François-Xavier “Frank” Cantin (1876 - 1958)
Frank Cantin was born at Trois-Rivières in Quebec to a family of seventeen children. In the early 1900s, he was in Mayo with his cousins Joseph, Louis, and Philéas. From 1909 to 1920, he prospected at Haggart and Highet creeks and at Dublin Gulch. They dug a 2-mile ditch to bring water to their property at Dublin Gulch and extracted $50,000 from their claim at Dublin and Haggart when gold was $20.67 per ounce. They were the first to extract and sell tungsten from Highet Creek.1)
Frank sold firewood and whole logs and held timber rights on both sides of the Stewart River from the mouth of the Mayo River to Fraser Falls.2) In the 1930s, there was a need for more firewood and better ways to haul it.
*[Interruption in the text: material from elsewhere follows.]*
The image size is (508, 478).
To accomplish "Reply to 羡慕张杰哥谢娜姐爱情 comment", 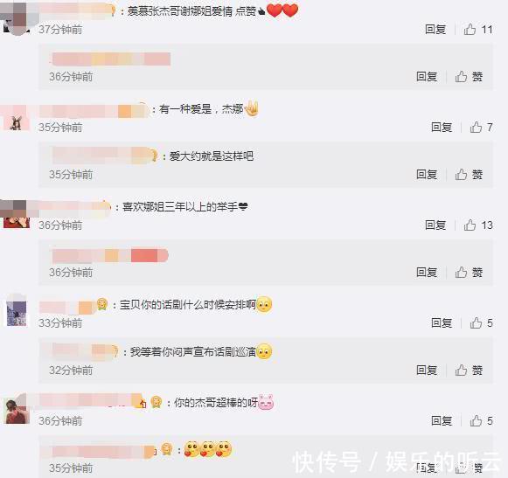I will pyautogui.click(x=435, y=30).
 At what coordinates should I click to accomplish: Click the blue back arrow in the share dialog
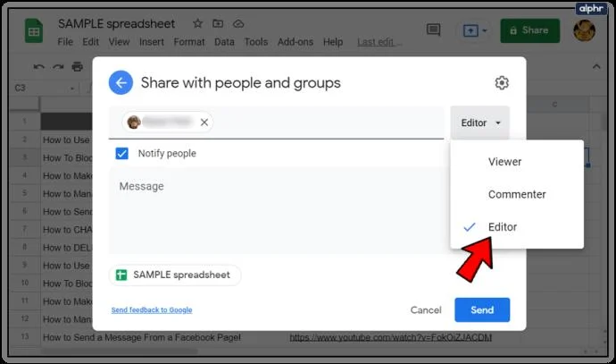pos(121,82)
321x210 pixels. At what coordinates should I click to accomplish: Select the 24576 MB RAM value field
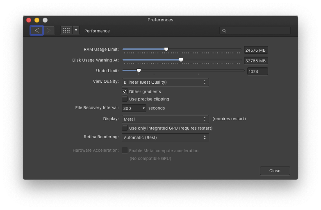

Cantin bought a Cleveland H Cat in Quebec and had it hauled to Mayo. Archie Van Bibber was the only person who could operate it. Cantin, Van Bibber and William Profeit put the Cat to work cutting stove wood.3)
Frank Cantin built and rented out several log buildings in Mayo. He owned the log school building on Joe Cantin’s homestead and rented it to the Yukon Government until 1941 when he built a frame schoolhouse. Cantin’s sawmill was located on the Stewart River at the mouth of the Mayo River.4) In December 1941, Frank was awarded a contract to take freight from Dawson over the winter trail to Mayo with his caterpillar tractor.5) The cat was later scheduled to skid logs at the United Keno Hills Mines but never made it. Gunnar Nilsson found the cat abandoned in the forest at Stewart Crossing. He loaned the cat for display at the Yukon Workers Compensation Health and Safety Board building on 4th Ave in Whitehorse. The cat was returned to the family of the late Gunnar Nilsson and his wife, Mickey Lammers in 2006.6)
Frank and Alice Stevenson, widow of William Portlock, were married in 1937. She died in 1955 at the age of seventy-five and Cantin died two years later at the age of eighty-one.7)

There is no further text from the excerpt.